Your instructions: Exactly the lines from the beginning of the records to the line with "2015 (953, 2008)", both ends included, are to be given again, and pictures are to be left out.

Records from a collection
——

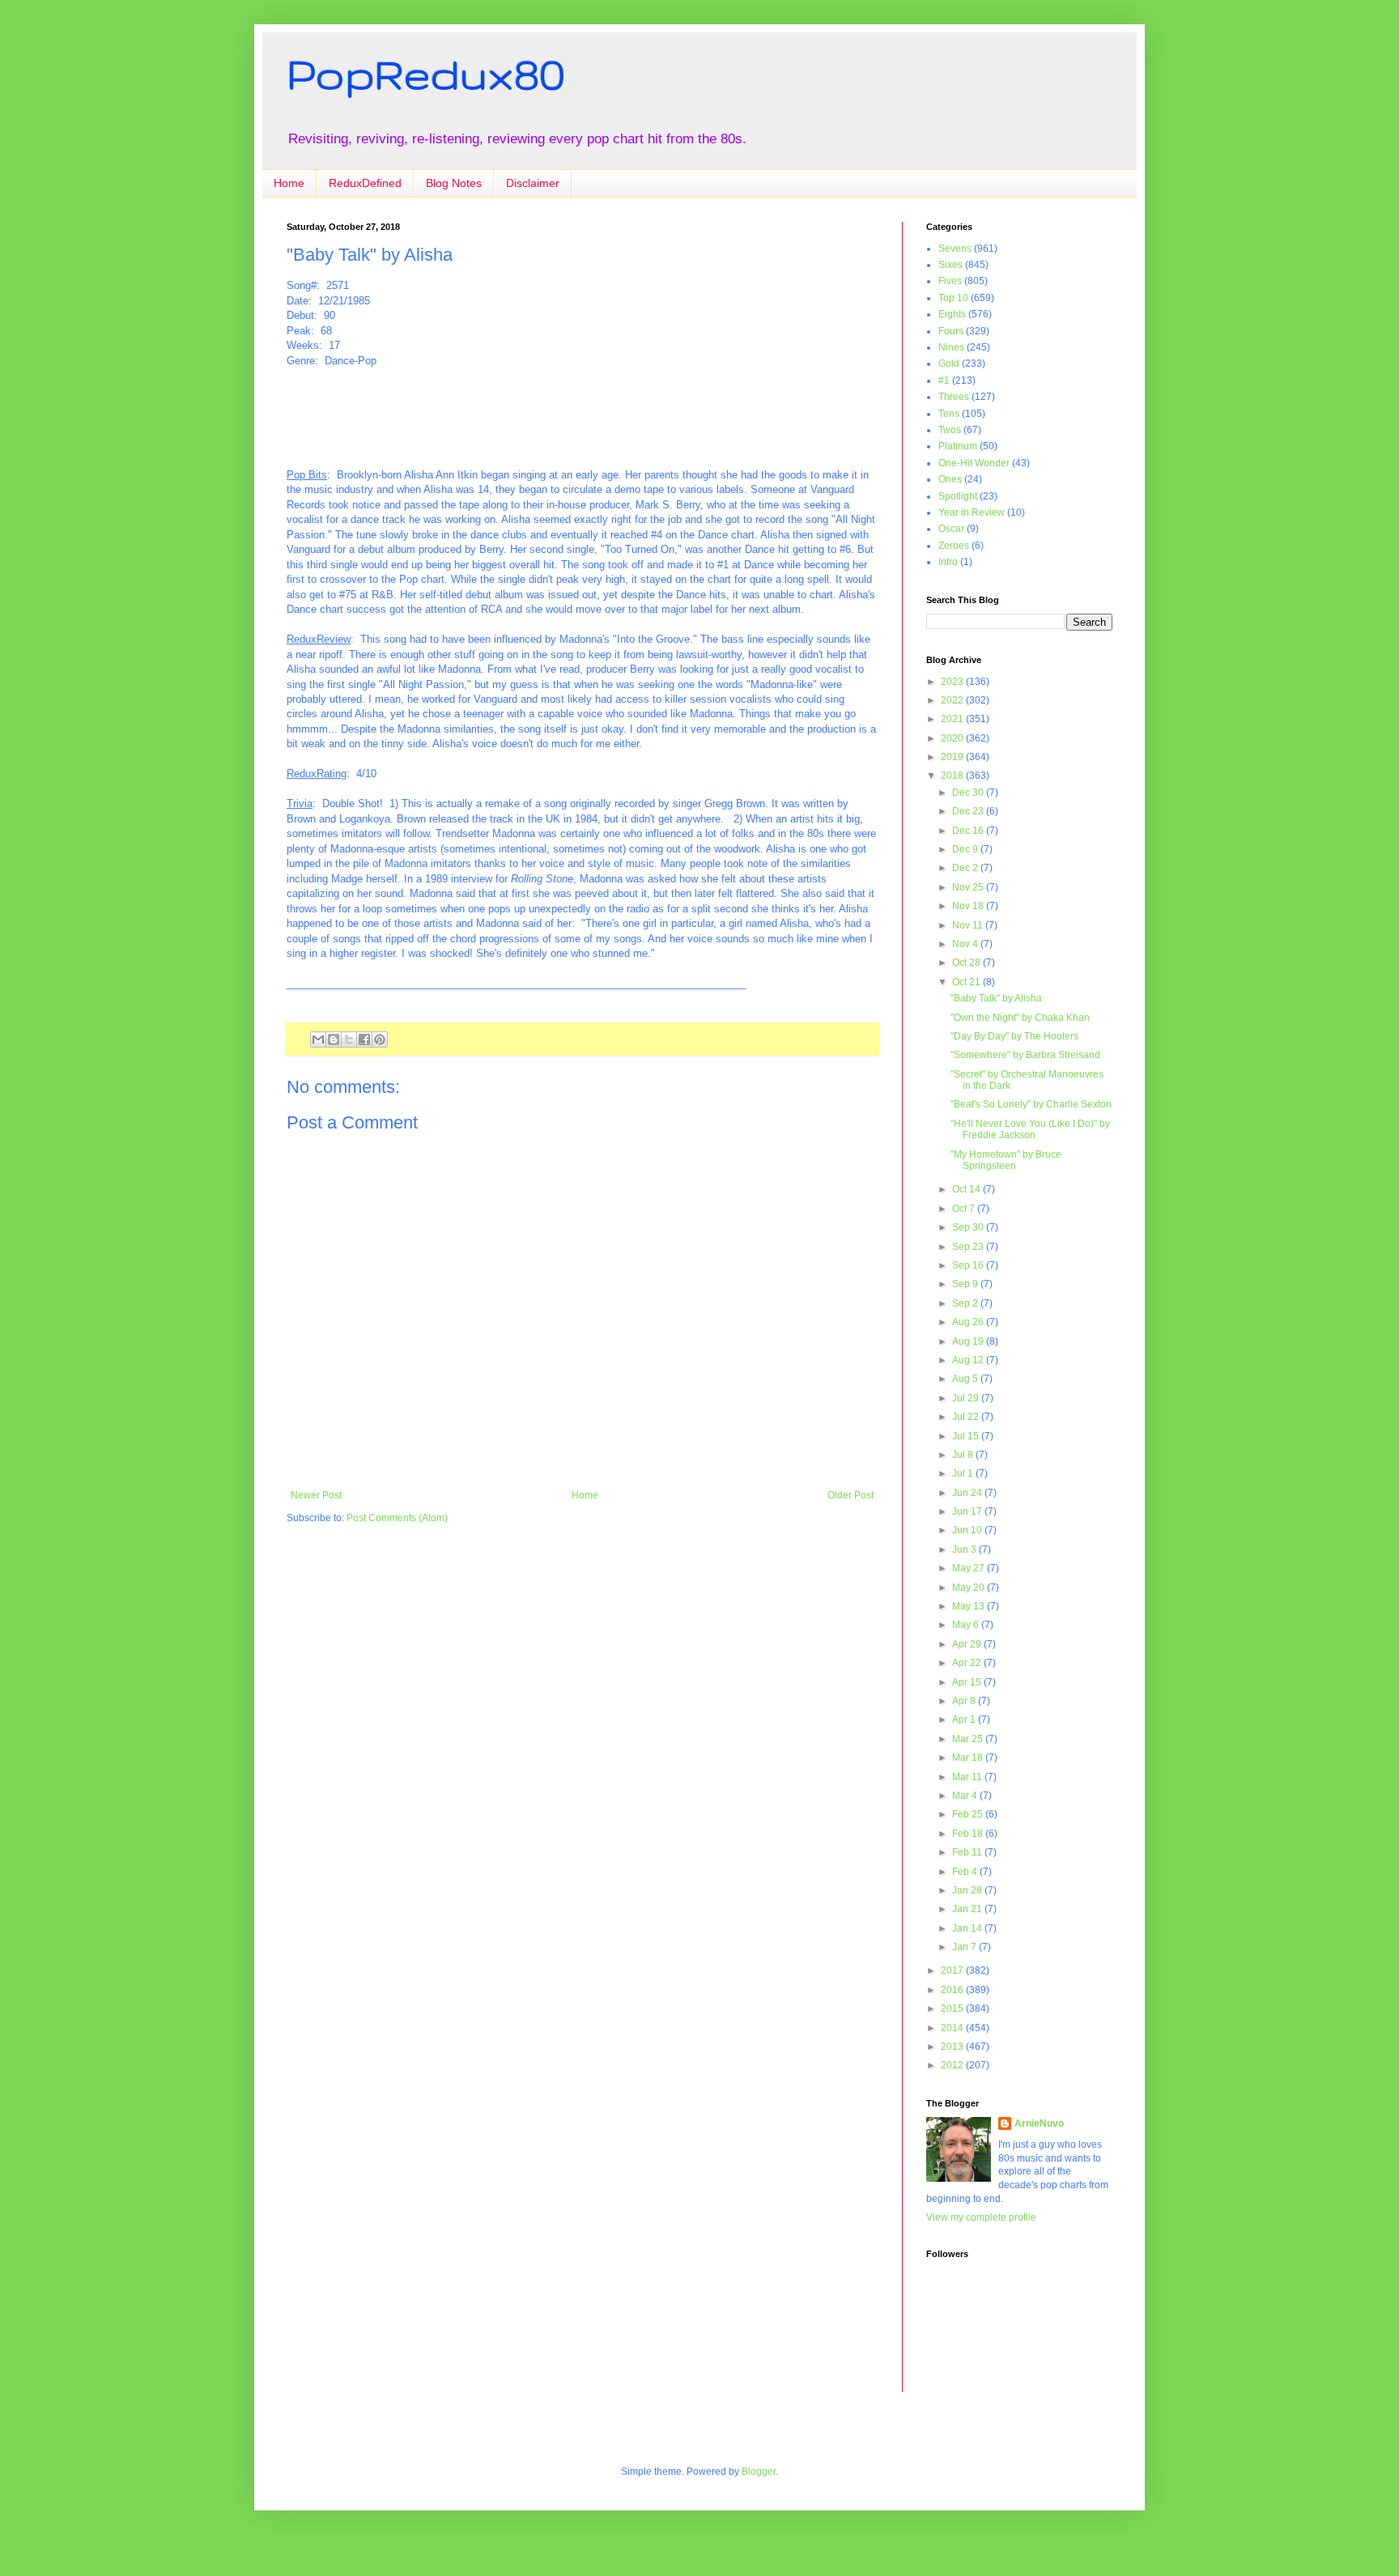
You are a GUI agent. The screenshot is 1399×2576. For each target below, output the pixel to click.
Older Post (850, 1495)
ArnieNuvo (1039, 2123)
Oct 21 (967, 982)
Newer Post (316, 1495)
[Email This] (318, 1039)
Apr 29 (968, 1644)
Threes (953, 396)
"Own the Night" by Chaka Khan (1020, 1017)
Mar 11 (968, 1777)
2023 (953, 681)
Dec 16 (969, 830)
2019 (953, 757)
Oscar (951, 528)
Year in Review (971, 512)
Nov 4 (966, 944)
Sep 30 (969, 1227)
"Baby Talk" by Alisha (996, 998)
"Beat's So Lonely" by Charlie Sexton (1031, 1104)
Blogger (759, 2471)
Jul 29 (966, 1398)
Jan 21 (968, 1909)
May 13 (969, 1606)
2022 (953, 700)
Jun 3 (965, 1549)
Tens (948, 413)
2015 (953, 2008)
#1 (944, 380)
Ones (950, 479)
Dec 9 (966, 849)
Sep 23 (969, 1246)
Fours (950, 331)
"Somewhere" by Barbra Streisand (1025, 1055)
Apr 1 (965, 1719)
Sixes (950, 264)
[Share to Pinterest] (380, 1039)
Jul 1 (964, 1473)
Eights (952, 314)
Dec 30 (969, 792)
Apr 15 (968, 1682)
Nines (951, 347)
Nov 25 (969, 887)
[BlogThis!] (333, 1039)
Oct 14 (967, 1189)
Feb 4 (966, 1871)
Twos (949, 430)
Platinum (957, 446)
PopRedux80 (426, 73)
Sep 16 (969, 1265)
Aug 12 (969, 1360)
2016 (953, 1990)
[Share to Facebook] (364, 1039)
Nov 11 (968, 925)
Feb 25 (968, 1814)
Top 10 (953, 298)
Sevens (955, 248)
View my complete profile (981, 2217)
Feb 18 (968, 1833)
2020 (953, 738)
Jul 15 (966, 1436)
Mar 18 (968, 1757)
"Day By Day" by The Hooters (1014, 1036)
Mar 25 (968, 1739)
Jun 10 (968, 1530)
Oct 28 (967, 962)
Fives (950, 281)
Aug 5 (966, 1378)
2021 (953, 719)
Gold (948, 363)
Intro (948, 561)
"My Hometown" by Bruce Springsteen (1005, 1160)
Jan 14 (968, 1928)
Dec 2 (966, 868)
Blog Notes (454, 182)
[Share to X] (349, 1039)
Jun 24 (968, 1492)
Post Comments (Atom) (397, 1518)
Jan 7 (965, 1947)
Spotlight (957, 496)
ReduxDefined (365, 182)
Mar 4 (966, 1795)
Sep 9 (966, 1284)
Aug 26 (969, 1322)
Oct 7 (964, 1208)
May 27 (969, 1568)
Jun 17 (968, 1511)
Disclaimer (532, 182)
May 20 (969, 1587)
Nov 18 (969, 906)
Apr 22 (968, 1662)
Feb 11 (968, 1852)
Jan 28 (968, 1890)
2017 (953, 1970)
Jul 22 (966, 1416)
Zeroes (953, 545)
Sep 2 (966, 1303)
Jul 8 (964, 1454)
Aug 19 (969, 1341)
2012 (953, 2065)
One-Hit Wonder (974, 463)
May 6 (966, 1624)
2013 (953, 2046)
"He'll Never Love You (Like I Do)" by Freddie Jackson (1030, 1129)
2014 (953, 2028)
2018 (953, 775)
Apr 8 (965, 1701)
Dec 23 (969, 811)
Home (289, 182)
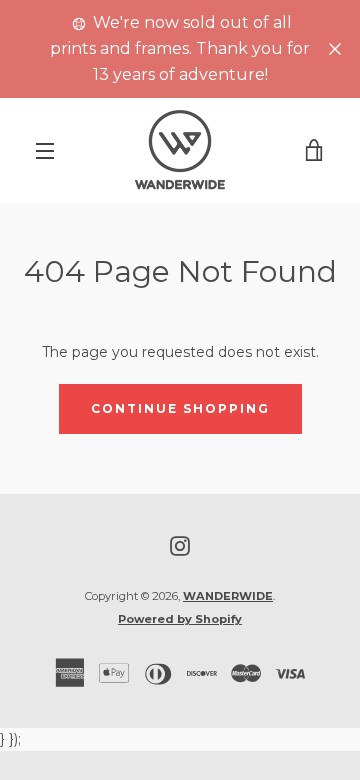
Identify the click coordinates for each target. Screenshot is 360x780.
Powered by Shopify (180, 619)
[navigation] (45, 151)
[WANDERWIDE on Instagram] (180, 545)
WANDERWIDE (228, 596)
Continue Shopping (180, 408)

——

Output of the task:
You are a GUI agent. The screenshot is 1399×2576. For each target below, output the pixel to click.
Older Post (850, 1495)
ArnieNuvo (1039, 2123)
Oct 21 (967, 982)
Newer Post (316, 1495)
[Email This] (318, 1039)
Apr 29 (968, 1644)
Threes (953, 396)
"Own the Night" by Chaka Khan (1020, 1017)
Mar 11 (968, 1777)
2023 (953, 681)
Dec 16 (969, 830)
2019 (953, 757)
Oscar (951, 528)
Year in Review (971, 512)
Nov 4 (966, 944)
Sep 30 (969, 1227)
"Baby Talk" by Alisha (996, 998)
"Beat's So Lonely" by Charlie Sexton (1031, 1104)
Blogger (759, 2471)
Jul 29 (966, 1398)
Jan 21 (968, 1909)
May 13 (969, 1606)
2022 (953, 700)
Jun 3 (965, 1549)
Tens (948, 413)
2015 (953, 2008)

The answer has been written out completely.